## Given passage
Their main operating units were:

- Crude oil distillation unit (CDU)
- Vacuum distillation
- Fluid catalytic cracker
- Catalytic reformer
- Hydro desulphurisation units
- Gas recovery unit
- Isomerisation unit
- Alkylation unit

The thermal reformer unit and the Thermofor catalytic cracking unit (TCC) produced different grades of petrol and diesel. Along the south side of the refinery area, the propane de-asphalting unit, solvent refining furfural unit, MEK (methyl ethyl ketone) dewaxing unit and continuous percolation unit (TCP) constituted consecutive stages in the production of lubricating oils and waxes.

== Statistics ==
The Coryton refinery site covered an area of 370 acres (150 ha). The main processing units were to the western end of the site, with the tank farm occupying the north and eastern part of the site.

Crude oil was received from tankers of up to . There were five jetties on the Thames, the most easterly extended into the deep water channel. In 2005, BP acquired a fleet of three new 32 m tugs for towing, mooring, fire-fighting and pollution control at the plant. They were named 'Corringham', 'Stanford', and 'Castle Point' after nearby locations.

The maximum refining capacity was 11 million tonnes per year or 208,000 bbl/day.

In 2000, the principal sources of crude oil for refining at Coryton were: North Sea (60%); Middle East (20%); Africa/Mediterranean (10%); and Russia (10%).

There were about 220 storage tanks on the site, the largest were the floating-roof crude oil storage tanks each with a capacity of 80,000 tonnes.

Cooling water for the refinery was taken from the Thames. After use, the water was treated and discharged into Hole Haven Creek. A moat around the site collects run-off, this was taken to the water treatment plant and was oxygenated prior to discharge into the Thames.

Product output:
- petrol 3.6 million tonnes (One source states that in 2000 Coryton produced 13 million litres of gasoline each day.)
- diesel 2.7 million tonnes
- kerosene/jet fuel 1.1 million tonnes
- LPG 0.2 million tonnes
- Fuel oil 1.7 million tonnes
- Bitumen 0.3 million tonnes

The principal product from the refinery were fuels (90.5%), comprising:

- Liquefied Petroleum Gases 2.5%
- Gasoline 40.0%
- Diesel 23.0%
- Fuel Oil 15.0%
- Kerosene 10.0%

About 5.0% of the fuel was used on site for the refinery processes.

Dataset entries:
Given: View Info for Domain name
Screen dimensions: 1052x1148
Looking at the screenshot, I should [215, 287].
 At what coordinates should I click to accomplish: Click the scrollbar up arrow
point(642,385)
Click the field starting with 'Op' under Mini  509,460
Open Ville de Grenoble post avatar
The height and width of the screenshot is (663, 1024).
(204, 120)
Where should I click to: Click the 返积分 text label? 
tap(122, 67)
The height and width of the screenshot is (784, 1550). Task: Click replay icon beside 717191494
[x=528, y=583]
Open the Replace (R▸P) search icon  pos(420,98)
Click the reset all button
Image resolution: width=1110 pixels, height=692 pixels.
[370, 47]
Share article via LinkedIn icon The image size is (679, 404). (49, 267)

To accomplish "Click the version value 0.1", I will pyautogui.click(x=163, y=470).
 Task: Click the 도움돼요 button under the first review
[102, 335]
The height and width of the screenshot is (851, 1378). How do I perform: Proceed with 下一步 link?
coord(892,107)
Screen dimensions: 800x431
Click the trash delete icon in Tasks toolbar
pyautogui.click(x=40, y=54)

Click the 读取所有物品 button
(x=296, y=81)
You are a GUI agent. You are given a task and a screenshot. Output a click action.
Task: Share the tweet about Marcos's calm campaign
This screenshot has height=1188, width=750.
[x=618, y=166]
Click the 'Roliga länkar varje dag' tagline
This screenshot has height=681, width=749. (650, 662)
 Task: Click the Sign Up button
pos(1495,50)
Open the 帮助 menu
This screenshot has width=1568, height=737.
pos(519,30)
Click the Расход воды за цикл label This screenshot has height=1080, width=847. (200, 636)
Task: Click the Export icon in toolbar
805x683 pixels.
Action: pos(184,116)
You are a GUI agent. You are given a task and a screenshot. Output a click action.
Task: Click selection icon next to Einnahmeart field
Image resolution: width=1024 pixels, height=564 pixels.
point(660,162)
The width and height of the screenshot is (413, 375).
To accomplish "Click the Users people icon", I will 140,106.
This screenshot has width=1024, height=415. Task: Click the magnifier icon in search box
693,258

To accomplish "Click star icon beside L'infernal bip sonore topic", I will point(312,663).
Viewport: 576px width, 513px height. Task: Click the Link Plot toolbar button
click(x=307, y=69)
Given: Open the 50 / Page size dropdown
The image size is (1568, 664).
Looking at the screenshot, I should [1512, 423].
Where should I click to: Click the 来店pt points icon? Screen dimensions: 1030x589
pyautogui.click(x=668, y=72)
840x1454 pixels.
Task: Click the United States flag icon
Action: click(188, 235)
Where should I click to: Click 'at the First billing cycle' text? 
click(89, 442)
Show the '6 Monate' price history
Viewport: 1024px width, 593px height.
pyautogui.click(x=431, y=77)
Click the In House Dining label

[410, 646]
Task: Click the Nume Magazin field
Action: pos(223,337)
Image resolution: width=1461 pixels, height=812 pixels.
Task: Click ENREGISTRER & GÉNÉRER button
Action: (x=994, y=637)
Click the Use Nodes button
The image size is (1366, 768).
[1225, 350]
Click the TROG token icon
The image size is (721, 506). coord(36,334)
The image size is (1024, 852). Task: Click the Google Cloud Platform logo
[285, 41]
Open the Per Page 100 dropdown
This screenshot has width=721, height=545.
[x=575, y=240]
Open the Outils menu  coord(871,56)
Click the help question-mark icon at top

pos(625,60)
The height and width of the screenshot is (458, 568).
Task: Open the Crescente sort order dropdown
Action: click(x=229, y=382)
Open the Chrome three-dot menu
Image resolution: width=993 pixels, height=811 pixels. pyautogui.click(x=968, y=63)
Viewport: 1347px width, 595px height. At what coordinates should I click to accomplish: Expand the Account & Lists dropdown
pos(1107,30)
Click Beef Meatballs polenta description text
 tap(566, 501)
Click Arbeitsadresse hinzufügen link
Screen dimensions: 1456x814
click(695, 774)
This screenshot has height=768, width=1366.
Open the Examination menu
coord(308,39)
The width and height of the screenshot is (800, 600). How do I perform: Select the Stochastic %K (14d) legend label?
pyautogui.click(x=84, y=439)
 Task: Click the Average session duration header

## Task to carry out
In the refinery passage above the entries, into which waterway was the refinery's cooling water discharged after use and treatment?

## Exercise response
Hole Haven Creek.